Exercise details: Could you give the lines again, starting with the line that contains "Given: Select the Výdaje view" and going on through the last line, with "System tab" replaced by "Settings tab" and everything else unchanged? Leave the pictures out.

Supplied entries:
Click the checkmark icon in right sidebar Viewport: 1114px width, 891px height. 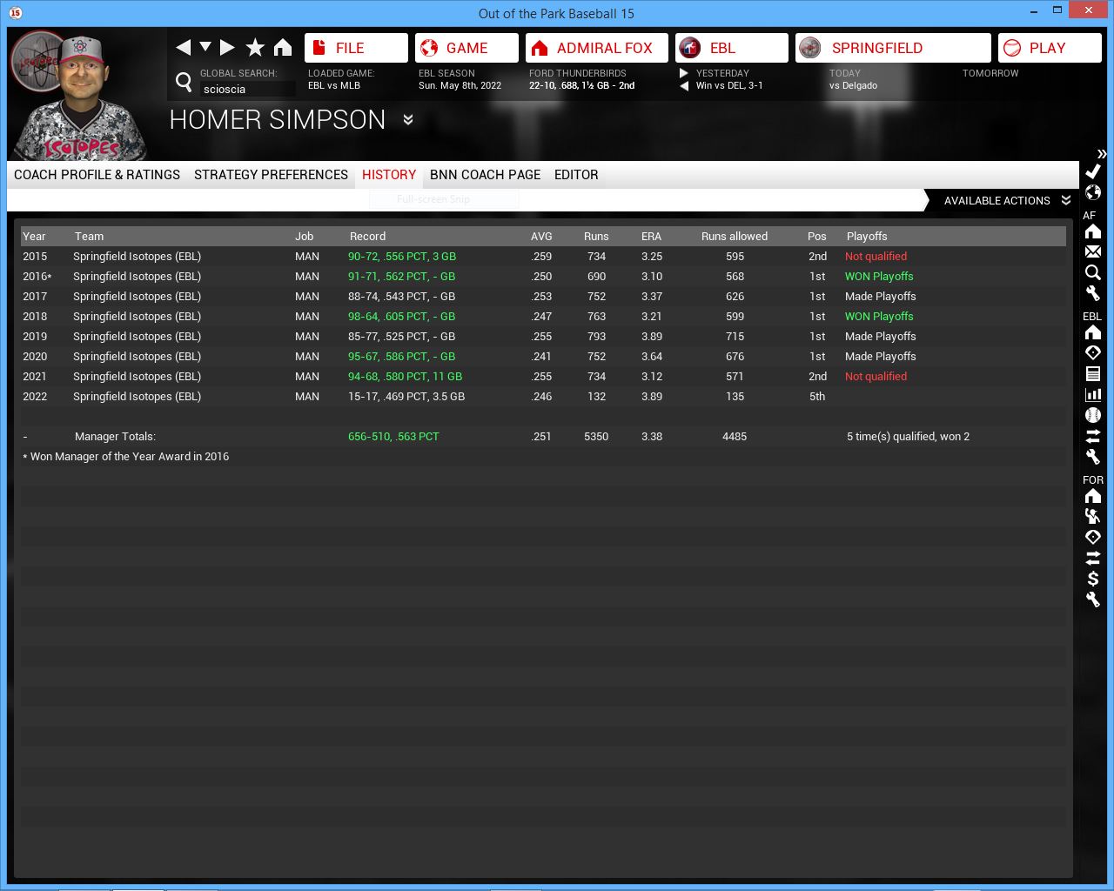pyautogui.click(x=1093, y=171)
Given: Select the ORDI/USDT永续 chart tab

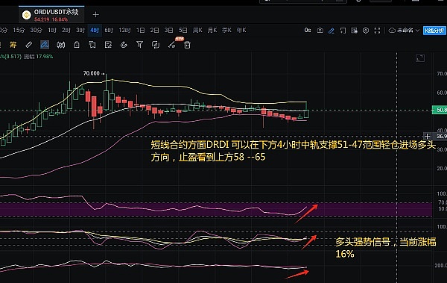Looking at the screenshot, I should 51,15.
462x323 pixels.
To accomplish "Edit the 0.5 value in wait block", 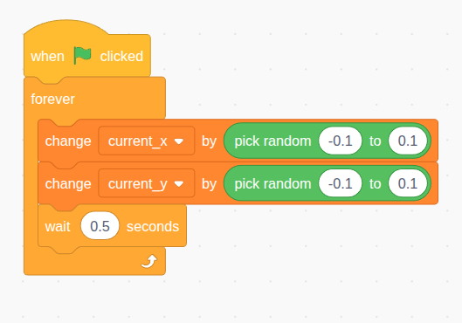I will pos(100,226).
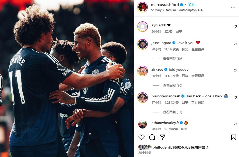
Task: Open the three-dot more options menu
Action: pyautogui.click(x=233, y=7)
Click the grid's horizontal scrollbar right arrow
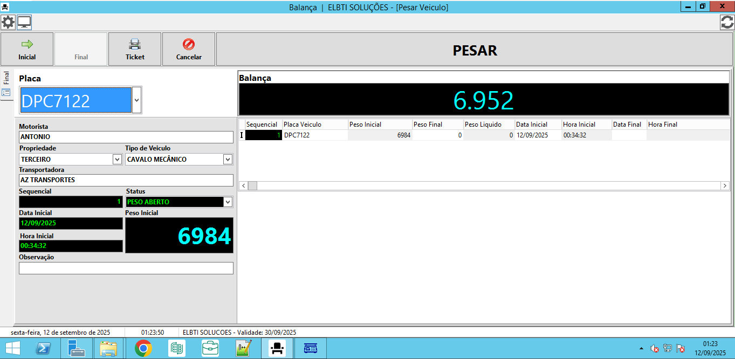The width and height of the screenshot is (735, 359). coord(724,185)
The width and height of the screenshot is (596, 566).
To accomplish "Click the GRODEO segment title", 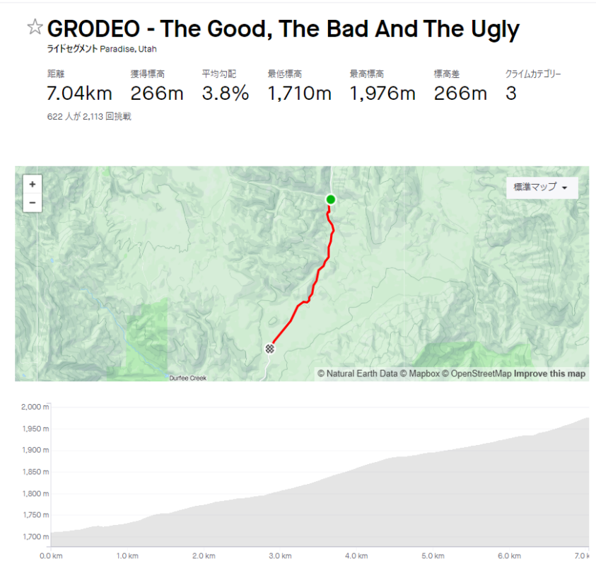I will pos(283,29).
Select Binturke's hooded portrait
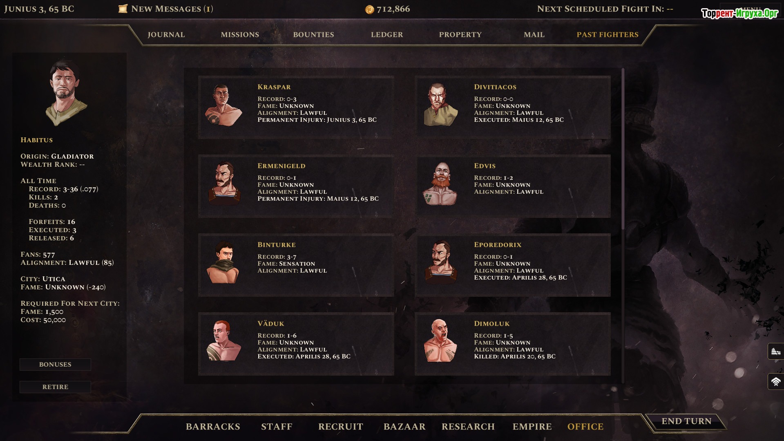The image size is (784, 441). point(223,262)
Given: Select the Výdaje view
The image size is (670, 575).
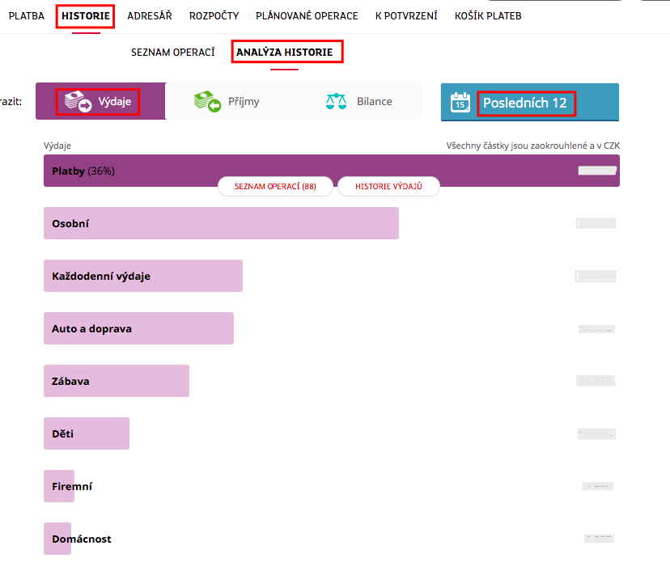Looking at the screenshot, I should (114, 102).
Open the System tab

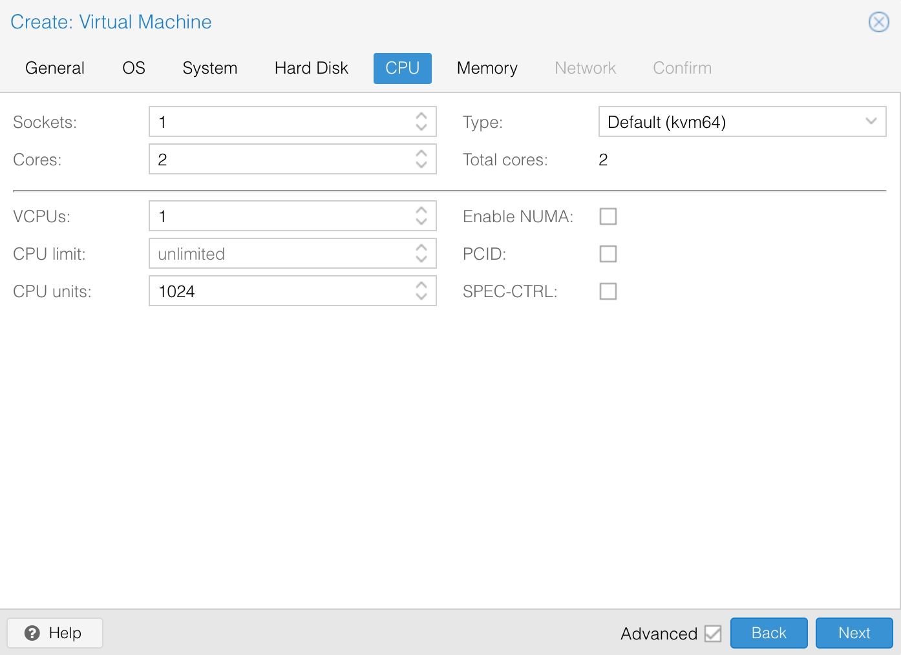[209, 68]
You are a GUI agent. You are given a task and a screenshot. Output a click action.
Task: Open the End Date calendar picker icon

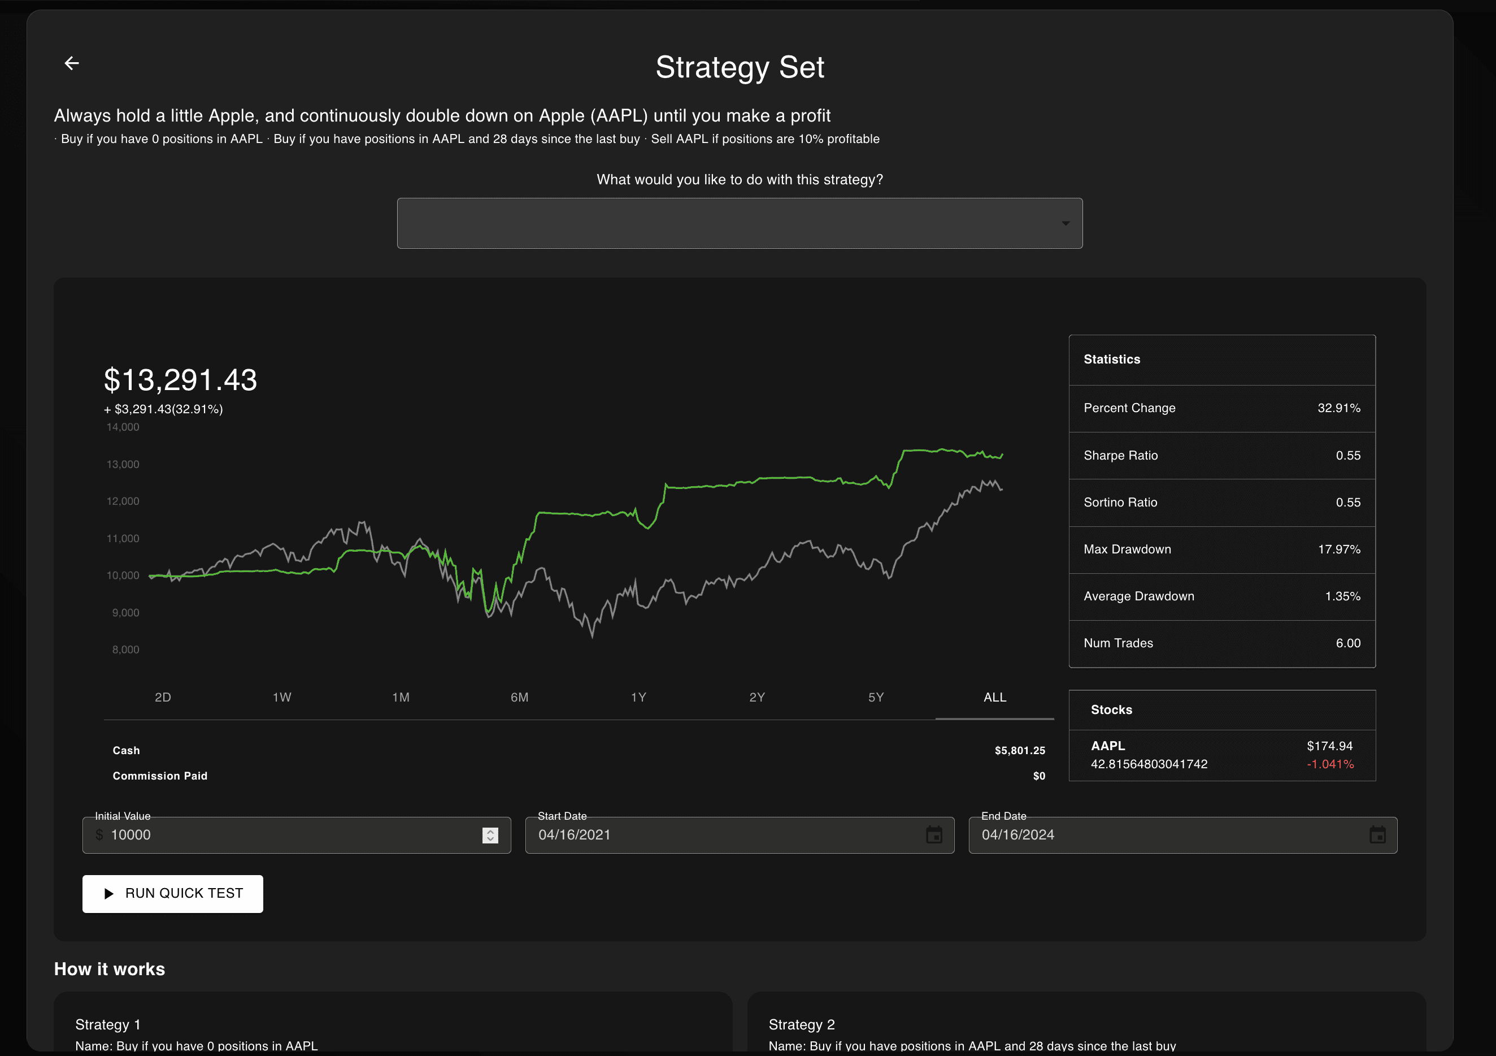(1377, 835)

Task result:
Given: Select the Výdaje view
The image size is (670, 575).
Looking at the screenshot, I should (114, 102).
Open the Settings tab

[209, 68]
You are a GUI agent. You are given a task and a screenshot. Output a click action.
Task: Open the End Date calendar picker icon

(1377, 835)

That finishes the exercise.